CONSIGNE
D'après le document sur la cité d'Air-Bel, sous quoi passe-t-on pour entrer dans la cité ?
━━ DOCUMENT
Mercredi 07/03/2012 | Posté par Lisa Saoul

QUARTIERS DIVERS - La semaine dernière, un fait divers a de nouveau endeuillé la cité d'Air-Bel. Cet ensemble des quartiers Est traîne sa réputation sulfureuse comme un boulet. Il y a quelques semaines, Lisa était allée à la rencontre de ses habitants.

Considérée comme l’une des cités les plus dures de Marseille, Air-Bel souffre de sa réputation. Dans cette partie de la ville, le chômage, la pauvreté et la délinquance sont des réalités. Entre exaspération et attachement pour leur cité, les avis divergent parmi les habitants. 

Une barrière encerclant un amas d’immeubles qui ont mal vieilli, des tags sur les murs, des déchets jonchant le sol, des guetteurs postés à l’entrée de certains bâtiments et les restes d’une voiture désossée au premier plan : voilà la première image lorsqu’on passe sous le pont de la SNCF pour entrer dans la cité d’Air-Bel. Un bien joli nom en comparaison du spectacle qui s’offre à nous.
━━━━
━━ LISTE
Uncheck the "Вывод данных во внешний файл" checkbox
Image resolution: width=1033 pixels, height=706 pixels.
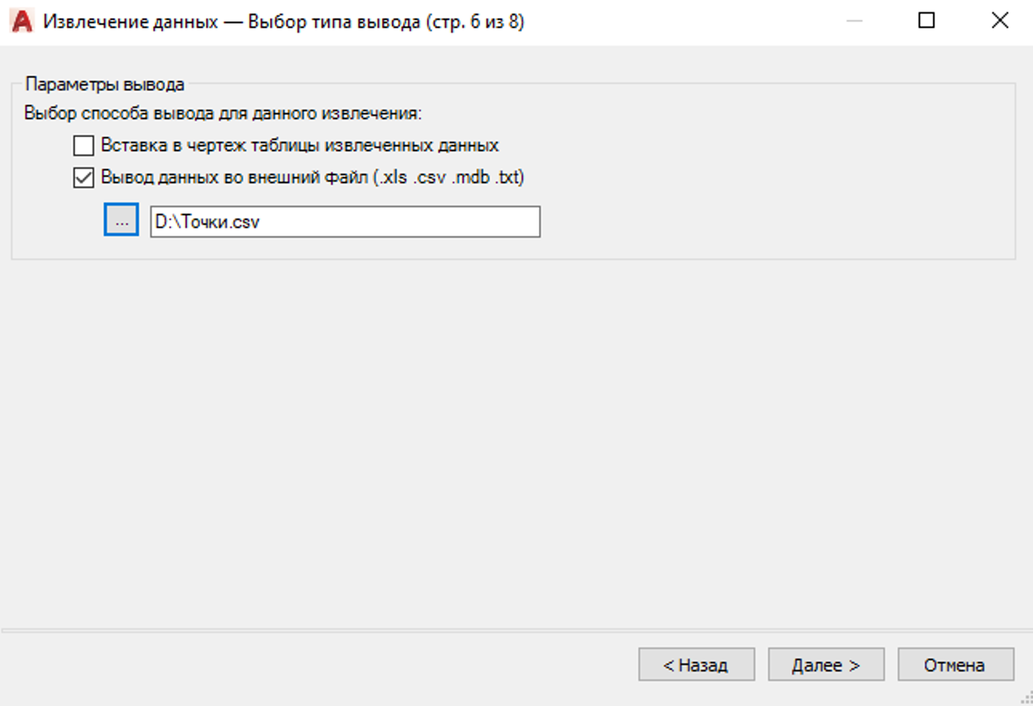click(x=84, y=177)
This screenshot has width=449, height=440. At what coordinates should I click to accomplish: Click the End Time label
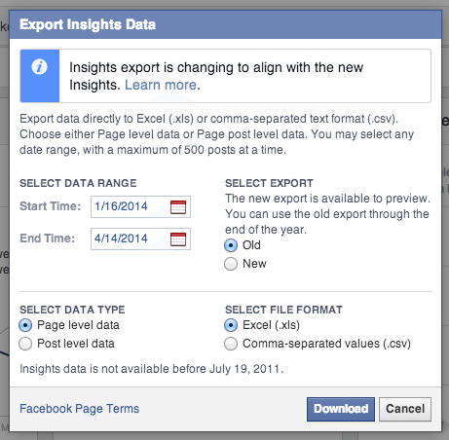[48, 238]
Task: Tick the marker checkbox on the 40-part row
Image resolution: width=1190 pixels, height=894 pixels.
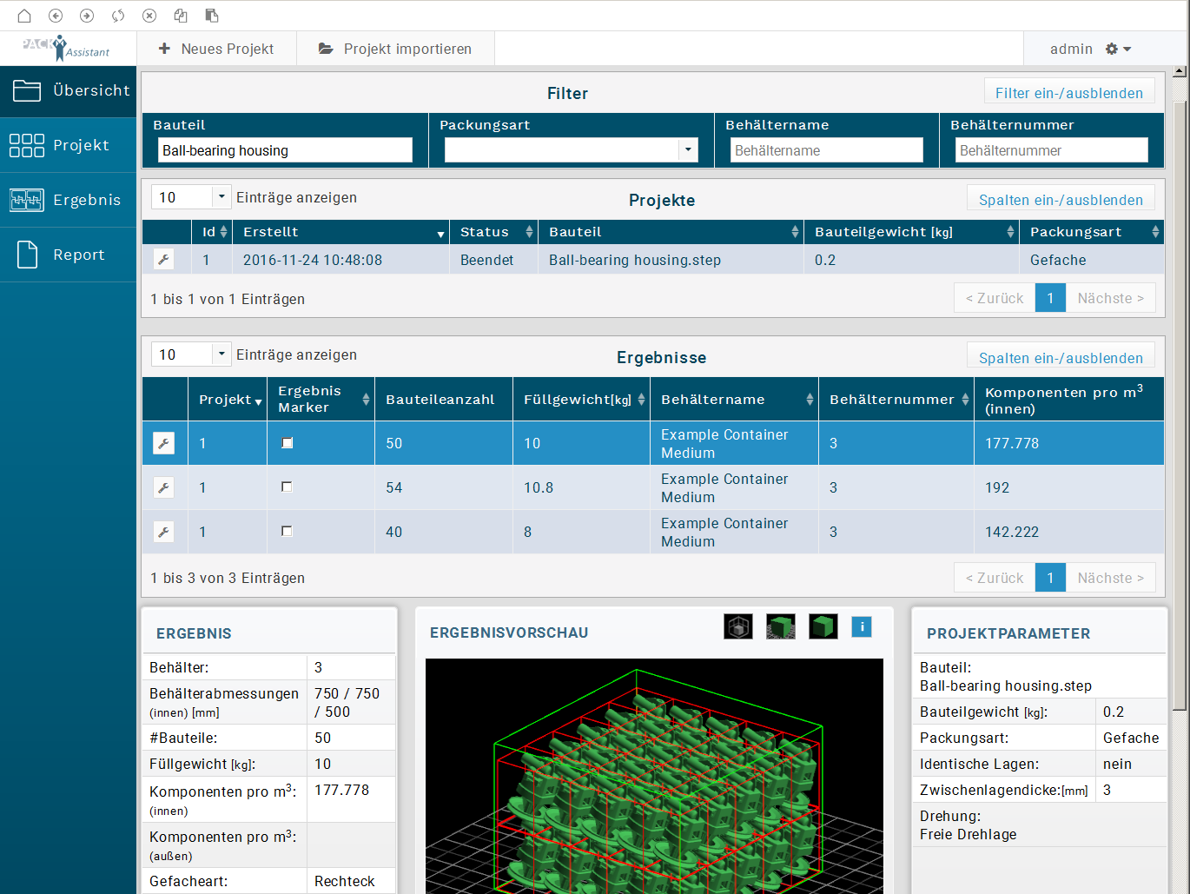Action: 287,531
━━━━
━━ LISTE
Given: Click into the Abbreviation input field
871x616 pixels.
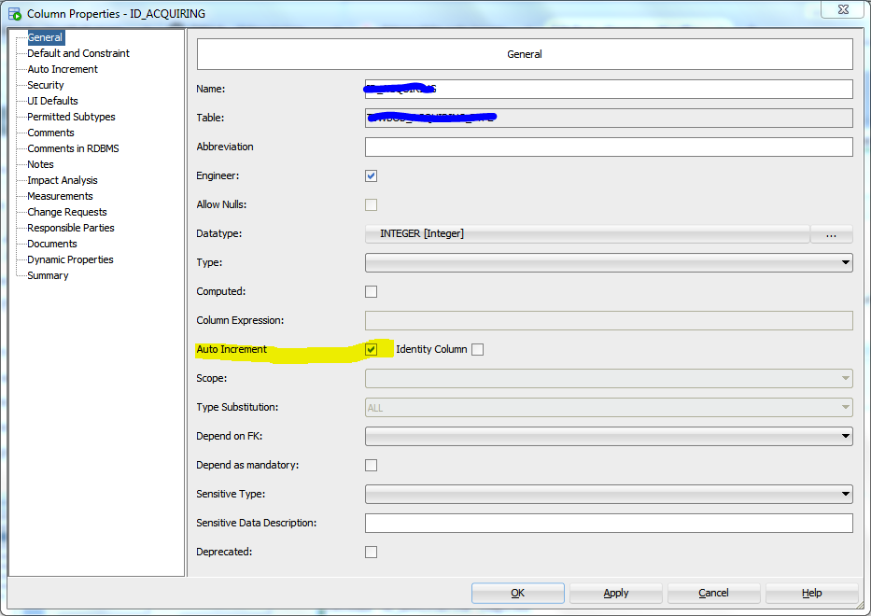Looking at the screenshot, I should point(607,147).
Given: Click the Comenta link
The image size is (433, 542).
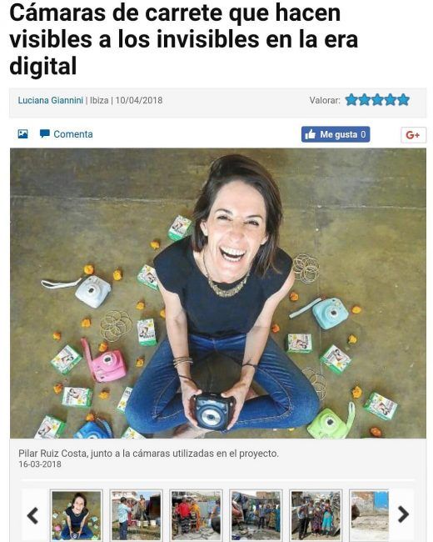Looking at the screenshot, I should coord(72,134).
━━━━
SOLUTION
Sous le pont de la SNCF.